Copy out, word for word, the lines starting with the one that contains "Open the hamburger navigation menu" and running through the last line, with both ends included.

◆ Information supplied
_ _ _
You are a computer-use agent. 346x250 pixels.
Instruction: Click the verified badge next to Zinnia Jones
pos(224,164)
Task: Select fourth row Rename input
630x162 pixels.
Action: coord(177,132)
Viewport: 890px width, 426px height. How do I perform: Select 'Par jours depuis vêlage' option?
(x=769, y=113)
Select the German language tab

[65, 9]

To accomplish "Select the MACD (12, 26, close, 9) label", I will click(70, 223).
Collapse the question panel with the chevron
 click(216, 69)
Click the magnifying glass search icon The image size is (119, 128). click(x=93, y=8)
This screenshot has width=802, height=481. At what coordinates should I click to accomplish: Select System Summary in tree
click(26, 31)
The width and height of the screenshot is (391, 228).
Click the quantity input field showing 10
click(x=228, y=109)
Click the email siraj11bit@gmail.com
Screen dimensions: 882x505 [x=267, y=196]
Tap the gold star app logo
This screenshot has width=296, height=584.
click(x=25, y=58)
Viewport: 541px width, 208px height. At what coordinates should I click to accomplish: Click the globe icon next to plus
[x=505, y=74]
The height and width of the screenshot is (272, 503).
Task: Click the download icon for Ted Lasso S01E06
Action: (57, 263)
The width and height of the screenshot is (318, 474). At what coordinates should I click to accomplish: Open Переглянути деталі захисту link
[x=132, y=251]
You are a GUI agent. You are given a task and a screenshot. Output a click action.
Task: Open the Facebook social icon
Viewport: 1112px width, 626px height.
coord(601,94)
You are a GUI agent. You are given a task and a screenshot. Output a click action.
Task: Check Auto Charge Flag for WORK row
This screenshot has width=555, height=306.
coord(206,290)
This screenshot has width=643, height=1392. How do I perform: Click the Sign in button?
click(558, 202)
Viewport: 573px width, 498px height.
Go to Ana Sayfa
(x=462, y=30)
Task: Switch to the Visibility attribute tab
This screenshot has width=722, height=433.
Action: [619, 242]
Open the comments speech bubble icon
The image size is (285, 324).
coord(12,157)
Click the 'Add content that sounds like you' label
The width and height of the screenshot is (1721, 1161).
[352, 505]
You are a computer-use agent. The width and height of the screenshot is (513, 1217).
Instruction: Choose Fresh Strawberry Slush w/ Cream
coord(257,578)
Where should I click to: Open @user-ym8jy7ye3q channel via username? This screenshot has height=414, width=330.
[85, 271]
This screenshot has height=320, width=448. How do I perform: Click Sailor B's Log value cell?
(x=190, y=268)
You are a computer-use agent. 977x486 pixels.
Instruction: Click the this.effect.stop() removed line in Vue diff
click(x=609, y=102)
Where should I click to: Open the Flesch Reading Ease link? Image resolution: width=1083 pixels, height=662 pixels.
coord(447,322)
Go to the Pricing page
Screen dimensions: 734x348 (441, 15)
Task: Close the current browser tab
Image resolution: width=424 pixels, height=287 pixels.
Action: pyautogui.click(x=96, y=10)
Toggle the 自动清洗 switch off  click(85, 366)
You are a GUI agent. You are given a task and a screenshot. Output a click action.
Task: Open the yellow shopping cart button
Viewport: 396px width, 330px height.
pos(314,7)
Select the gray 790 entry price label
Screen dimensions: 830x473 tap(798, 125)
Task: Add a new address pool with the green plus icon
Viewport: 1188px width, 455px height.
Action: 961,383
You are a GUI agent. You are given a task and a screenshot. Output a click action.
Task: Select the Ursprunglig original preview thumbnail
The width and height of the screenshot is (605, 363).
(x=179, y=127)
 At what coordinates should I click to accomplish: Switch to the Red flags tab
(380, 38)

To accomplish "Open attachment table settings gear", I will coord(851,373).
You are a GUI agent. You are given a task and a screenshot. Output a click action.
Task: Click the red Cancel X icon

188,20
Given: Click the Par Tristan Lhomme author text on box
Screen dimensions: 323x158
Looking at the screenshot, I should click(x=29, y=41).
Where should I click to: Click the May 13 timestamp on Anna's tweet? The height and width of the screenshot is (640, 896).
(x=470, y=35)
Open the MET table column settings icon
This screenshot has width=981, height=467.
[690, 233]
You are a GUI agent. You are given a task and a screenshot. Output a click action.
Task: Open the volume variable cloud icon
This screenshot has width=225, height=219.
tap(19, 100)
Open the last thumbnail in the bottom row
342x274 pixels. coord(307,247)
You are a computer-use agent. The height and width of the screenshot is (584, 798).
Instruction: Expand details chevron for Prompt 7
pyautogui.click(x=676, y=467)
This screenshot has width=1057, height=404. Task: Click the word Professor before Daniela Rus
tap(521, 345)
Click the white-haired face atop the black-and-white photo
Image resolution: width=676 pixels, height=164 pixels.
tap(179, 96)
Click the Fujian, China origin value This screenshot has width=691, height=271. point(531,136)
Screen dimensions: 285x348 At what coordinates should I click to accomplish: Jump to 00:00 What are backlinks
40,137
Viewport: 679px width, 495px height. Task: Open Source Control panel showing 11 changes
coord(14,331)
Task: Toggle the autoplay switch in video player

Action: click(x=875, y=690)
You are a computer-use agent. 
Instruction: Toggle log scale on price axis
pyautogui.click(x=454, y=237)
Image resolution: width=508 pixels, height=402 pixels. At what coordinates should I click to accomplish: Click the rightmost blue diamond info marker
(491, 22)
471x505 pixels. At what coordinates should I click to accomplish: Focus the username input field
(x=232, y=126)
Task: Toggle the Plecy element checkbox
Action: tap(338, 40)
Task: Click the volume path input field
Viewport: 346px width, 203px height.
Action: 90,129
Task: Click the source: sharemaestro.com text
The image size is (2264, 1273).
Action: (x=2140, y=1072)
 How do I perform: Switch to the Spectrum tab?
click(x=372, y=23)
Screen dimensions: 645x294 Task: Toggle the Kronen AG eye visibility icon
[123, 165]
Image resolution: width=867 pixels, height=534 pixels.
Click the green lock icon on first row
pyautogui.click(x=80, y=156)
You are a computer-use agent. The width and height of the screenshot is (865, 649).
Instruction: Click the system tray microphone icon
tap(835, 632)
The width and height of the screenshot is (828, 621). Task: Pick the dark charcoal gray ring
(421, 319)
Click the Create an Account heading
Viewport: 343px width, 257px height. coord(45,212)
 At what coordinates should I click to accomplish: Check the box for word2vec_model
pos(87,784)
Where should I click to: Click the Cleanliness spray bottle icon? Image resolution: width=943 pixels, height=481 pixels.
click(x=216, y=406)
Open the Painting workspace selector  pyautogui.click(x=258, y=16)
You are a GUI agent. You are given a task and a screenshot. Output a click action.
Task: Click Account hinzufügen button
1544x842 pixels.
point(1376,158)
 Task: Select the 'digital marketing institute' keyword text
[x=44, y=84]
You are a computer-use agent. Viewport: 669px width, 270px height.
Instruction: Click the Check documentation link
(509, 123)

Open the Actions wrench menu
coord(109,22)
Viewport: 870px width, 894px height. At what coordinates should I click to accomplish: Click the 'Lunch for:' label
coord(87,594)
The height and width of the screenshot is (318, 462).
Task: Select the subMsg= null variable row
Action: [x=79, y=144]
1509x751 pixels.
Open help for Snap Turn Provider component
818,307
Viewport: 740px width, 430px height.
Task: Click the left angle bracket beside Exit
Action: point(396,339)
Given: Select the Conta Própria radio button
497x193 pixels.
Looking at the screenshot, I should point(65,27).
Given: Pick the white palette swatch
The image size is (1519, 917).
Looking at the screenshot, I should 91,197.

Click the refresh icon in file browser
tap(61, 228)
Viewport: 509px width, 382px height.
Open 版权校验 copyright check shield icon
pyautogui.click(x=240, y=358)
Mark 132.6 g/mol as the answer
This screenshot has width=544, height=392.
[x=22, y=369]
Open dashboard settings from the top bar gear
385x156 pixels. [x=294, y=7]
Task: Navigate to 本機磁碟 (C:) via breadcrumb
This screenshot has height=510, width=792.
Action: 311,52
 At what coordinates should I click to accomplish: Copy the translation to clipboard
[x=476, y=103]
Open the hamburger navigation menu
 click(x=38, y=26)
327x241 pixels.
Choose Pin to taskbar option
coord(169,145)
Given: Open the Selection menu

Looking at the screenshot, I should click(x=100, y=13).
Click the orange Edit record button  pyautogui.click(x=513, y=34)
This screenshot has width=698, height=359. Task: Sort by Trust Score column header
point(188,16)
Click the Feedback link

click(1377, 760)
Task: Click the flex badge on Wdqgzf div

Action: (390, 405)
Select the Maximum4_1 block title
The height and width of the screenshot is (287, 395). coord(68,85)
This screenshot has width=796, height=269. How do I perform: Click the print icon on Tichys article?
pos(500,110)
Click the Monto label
_ _ _
◆ Exercise solution
Open the hamburger navigation menu
 click(x=38, y=26)
327x241 pixels.
Choose Pin to taskbar option
coord(169,145)
Given: Open the Selection menu

Looking at the screenshot, I should click(x=100, y=13).
Click the orange Edit record button  pyautogui.click(x=513, y=34)
This screenshot has width=698, height=359. Task: Sort by Trust Score column header
point(188,16)
Click the Feedback link

click(1377, 760)
Task: Click the flex badge on Wdqgzf div

Action: (390, 405)
Select the Maximum4_1 block title
The height and width of the screenshot is (287, 395). coord(68,85)
This screenshot has width=796, height=269. How do I perform: Click the print icon on Tichys article?
pos(500,110)
Click the Monto label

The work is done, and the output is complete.